The three-part structure seemed to work because of the three generations of family that ended up in the book. I wanted something that would be large in its scope but intimate in its details, and the three-part structure allowed me to have my cake and eat it too, so to speak. At least, I hope it did.

EG: Icebergs must have taken a ton of research. What kinds of things did you do to research your book?

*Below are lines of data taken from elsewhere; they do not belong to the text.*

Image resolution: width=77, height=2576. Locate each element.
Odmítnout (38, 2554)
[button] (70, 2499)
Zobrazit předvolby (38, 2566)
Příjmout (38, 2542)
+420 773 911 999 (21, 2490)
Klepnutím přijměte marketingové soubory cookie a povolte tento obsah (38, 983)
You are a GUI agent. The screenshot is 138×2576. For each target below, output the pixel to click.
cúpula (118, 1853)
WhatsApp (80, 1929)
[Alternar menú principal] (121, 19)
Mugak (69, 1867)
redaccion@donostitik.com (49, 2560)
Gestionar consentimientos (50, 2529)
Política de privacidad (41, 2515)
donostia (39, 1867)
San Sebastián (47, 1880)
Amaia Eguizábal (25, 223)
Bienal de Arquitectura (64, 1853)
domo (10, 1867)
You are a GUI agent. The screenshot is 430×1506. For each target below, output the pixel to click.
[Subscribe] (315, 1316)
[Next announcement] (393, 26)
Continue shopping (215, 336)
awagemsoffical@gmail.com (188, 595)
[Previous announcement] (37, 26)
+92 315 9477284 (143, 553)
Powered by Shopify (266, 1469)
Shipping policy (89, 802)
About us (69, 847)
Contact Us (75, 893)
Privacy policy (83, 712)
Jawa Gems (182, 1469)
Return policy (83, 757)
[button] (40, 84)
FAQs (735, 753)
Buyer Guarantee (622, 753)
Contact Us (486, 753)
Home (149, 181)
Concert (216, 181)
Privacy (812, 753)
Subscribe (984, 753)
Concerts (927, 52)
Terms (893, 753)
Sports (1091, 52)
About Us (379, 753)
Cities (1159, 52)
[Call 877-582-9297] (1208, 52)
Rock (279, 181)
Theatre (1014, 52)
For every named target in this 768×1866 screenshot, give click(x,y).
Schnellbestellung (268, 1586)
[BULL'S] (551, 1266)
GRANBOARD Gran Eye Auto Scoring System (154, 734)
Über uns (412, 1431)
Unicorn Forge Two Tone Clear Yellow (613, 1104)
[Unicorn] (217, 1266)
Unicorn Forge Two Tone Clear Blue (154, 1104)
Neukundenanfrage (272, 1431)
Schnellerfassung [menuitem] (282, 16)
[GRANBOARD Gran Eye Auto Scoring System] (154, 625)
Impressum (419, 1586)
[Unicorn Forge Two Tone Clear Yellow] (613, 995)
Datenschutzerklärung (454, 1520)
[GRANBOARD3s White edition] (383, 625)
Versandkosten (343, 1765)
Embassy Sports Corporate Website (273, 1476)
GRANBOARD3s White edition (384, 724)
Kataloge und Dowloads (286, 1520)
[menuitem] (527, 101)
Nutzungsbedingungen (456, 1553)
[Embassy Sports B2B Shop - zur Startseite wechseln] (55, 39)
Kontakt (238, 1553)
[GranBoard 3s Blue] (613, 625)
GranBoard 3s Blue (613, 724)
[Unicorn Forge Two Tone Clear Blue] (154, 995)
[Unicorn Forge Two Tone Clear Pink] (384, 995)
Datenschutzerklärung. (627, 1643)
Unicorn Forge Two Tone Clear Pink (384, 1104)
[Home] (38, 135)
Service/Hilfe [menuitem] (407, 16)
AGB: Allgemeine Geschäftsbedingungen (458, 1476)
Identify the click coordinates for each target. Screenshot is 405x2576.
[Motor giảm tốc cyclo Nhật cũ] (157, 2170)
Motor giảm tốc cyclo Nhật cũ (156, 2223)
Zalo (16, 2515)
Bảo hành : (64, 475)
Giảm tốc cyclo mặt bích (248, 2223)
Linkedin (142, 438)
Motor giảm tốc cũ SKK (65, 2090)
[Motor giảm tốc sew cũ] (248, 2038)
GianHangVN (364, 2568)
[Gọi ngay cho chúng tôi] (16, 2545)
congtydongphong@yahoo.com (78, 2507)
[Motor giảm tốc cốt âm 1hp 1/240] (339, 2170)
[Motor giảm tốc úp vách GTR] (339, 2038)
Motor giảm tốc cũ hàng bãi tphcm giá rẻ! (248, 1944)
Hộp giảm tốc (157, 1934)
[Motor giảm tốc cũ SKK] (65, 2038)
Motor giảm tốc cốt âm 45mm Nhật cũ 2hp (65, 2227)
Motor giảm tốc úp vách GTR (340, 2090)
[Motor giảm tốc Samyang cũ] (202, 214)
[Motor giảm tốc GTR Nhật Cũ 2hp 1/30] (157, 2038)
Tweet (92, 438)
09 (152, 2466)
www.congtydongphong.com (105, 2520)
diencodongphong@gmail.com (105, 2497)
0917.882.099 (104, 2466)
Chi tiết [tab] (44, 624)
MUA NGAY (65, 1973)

RJ: I had to do quite a lot of research on two things: B-24 planes and Newfoundland, neither of which I'd ever set foot inside. I had a bunch of old newspaper clippings of my grandfather's plane crash that my grandmother had kept, and I thought those would be enough to help me write the crash scene, but it wasn't--I ended up needing far more detail than I ever thought I would. There is only one B-24 in the world that still flies, and it came through the Midwest in the summer of 2003, so I took a half-hour ride in it out over Lake Michigan and back. That part of the research was fun. So was the trip I took to Newfoundland the next summer, to the Gander air base and St. John's. I saw my first iceberg there. I tried to go on a whale-watching tour, but it was too early in the year for that, so all I managed to find were Arctic birds and a little seasickness. But Newfoundland is unlike any other place I've been to, and it was definitely necessary to have gone. I couldn't write the ending until I'd been there.

Mostly I wrote the scenes I wanted first and went back later to fill in the blanks with research. This method was more efficient than trying to do all the research first, which could easily have taken me ten years.

EG: You've had some odd jobs. Did they "build character" -- or were they struggles you just wanted to get through?

RJ: You mean my stint at McDonald's when I lived in Manhattan? I don't know if that built character, but it certainly got me used to humiliation. After having hookers come in to laugh at you in your little hat and uniform, I have found that book critics just don't seem as threatening.

I worked there the summer after I graduated from college, when the country was in the middle of a recession and no one was hiring. There was a day that summer when I literally wandered Manhattan with $1 in my pocket trying to decide if I should buy something to eat or a lottery ticket. That was a very bad day. I ended up buying something to eat, and the next day I walked into Mickey D's and got a job, because I never wanted to have that feeling again.

I've done all kinds of jobs over the years. I've worked in libraries and waitressed at pizza places and clerked at hospitals and been a stringer for national magazines and written at third-rate newspapers and done almost everything short of selling blood and sex. And each job seemed like the only thing to do at the time. I have to work, though--when I have too much time on my hands I end up wasting it.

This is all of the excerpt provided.